Section de texte
Bonjour, je suis Caroline Robert et je dirige le service de dermatologie à l’Institut Gustave-Roussy, où on traite essentiellement des patients atteints de cancer de la peau et beaucoup de mélanomes.

En direct de l’ESMO cette année, on a eu deux présentations en session présidentielle, qui traitent du mélanome. C’est donc un « bon » ESMO pour le mélanome.

TIL vs ipilimumab standard dans le mélanome métastatique

La première présentation est vraiment une grande première. Ce n’est pas un nouveau traitement, c’est transfert adoptif de lymphocytes qui infiltrent les tumeurs, donc transfert de TILs (tumor infiltrating lymphocytes), un essai randomisé [NCT02278887] de John Haanen du NKI aux Pays-Bas. [1] C’est la première fois qu’on a un essai randomisé qui évalue un traitement par TILs – donc vous savez qu’on extrait des lymphocytes à partir d’une tumeur, on fait une biopsie d’une métastase d’un patient, on fait pousser les lymphocytes ex vivo avec de l’interleukine-2 et on les réinjecte aux patients qui, quand même, doit être suffisamment bonne forme pour supporter une chimiothérapie lymphodéplétive au début et après un traitement par IL-2, et aussi qui supporte d’attendre le temps qu’on lui réinjecte ces TILs. Il y a donc quand même une grosse sélection de patients globalement en assez bonne forme. Mais ici, on avait pas mal de patients qui avaient résisté à une immunothérapie par anti PD-1, on a randomisé versus l’ipilimumab. Alors, on va se dire « ce n’est peut-être pas l’idéal, aujourd’hui on sait que l’ipilimumab fait mieux quand il est combiné à un anti-PD-1 », on aurait fait l’essai un peu plus tard, on aurait voulu comparer à la combinaison dite ipi/nivo. Mais, quand même, cela a l’avantage d’avoir été fait : un essai randomisé avec des TILs, c’est la première fois.

Tâche à réaliser
Citez à l'identique, dans l'extrait sur le mélanome, tout le passage qui va de « Bonjour, je suis » jusqu'à « beaucoup de mélanomes. ».

Jeu de données
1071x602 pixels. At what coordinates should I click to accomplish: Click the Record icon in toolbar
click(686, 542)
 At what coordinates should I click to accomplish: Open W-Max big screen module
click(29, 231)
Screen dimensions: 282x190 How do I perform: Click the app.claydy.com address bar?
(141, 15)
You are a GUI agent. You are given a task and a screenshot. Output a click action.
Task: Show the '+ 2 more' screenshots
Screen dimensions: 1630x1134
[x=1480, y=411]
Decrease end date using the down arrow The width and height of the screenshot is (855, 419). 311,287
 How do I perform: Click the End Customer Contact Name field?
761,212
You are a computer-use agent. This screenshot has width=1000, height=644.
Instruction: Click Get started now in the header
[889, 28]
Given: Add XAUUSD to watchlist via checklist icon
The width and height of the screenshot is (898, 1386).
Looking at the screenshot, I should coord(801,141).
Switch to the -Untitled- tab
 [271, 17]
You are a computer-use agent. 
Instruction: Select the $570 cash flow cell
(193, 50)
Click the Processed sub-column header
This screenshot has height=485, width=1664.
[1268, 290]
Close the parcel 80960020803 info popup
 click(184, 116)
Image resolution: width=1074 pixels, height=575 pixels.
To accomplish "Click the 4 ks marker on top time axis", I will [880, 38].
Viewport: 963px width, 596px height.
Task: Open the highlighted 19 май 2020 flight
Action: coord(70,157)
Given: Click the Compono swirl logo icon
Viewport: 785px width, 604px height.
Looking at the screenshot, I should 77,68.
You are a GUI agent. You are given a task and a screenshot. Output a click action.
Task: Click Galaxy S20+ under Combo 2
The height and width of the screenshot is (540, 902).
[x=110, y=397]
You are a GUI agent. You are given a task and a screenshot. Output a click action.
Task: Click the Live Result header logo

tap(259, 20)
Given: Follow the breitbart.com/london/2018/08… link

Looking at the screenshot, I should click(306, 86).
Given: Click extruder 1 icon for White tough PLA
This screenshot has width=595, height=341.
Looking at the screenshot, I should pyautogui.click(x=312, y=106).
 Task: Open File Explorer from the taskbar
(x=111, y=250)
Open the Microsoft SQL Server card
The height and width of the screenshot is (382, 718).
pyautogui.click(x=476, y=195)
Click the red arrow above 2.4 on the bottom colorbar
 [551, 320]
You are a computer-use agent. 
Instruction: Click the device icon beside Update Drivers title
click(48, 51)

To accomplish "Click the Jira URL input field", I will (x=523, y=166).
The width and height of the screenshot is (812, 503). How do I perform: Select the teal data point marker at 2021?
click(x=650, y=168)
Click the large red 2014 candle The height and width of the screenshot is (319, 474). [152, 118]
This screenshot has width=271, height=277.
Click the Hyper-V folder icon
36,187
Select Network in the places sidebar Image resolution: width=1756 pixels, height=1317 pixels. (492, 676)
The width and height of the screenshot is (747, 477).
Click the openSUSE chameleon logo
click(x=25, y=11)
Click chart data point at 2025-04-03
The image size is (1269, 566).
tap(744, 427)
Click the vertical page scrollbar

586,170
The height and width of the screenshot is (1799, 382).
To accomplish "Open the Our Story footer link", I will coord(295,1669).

Réponse
Bonjour, je suis Caroline Robert et je dirige le service de dermatologie à l’Institut Gustave-Roussy, où on traite essentiellement des patients atteints de cancer de la peau et beaucoup de mélanomes.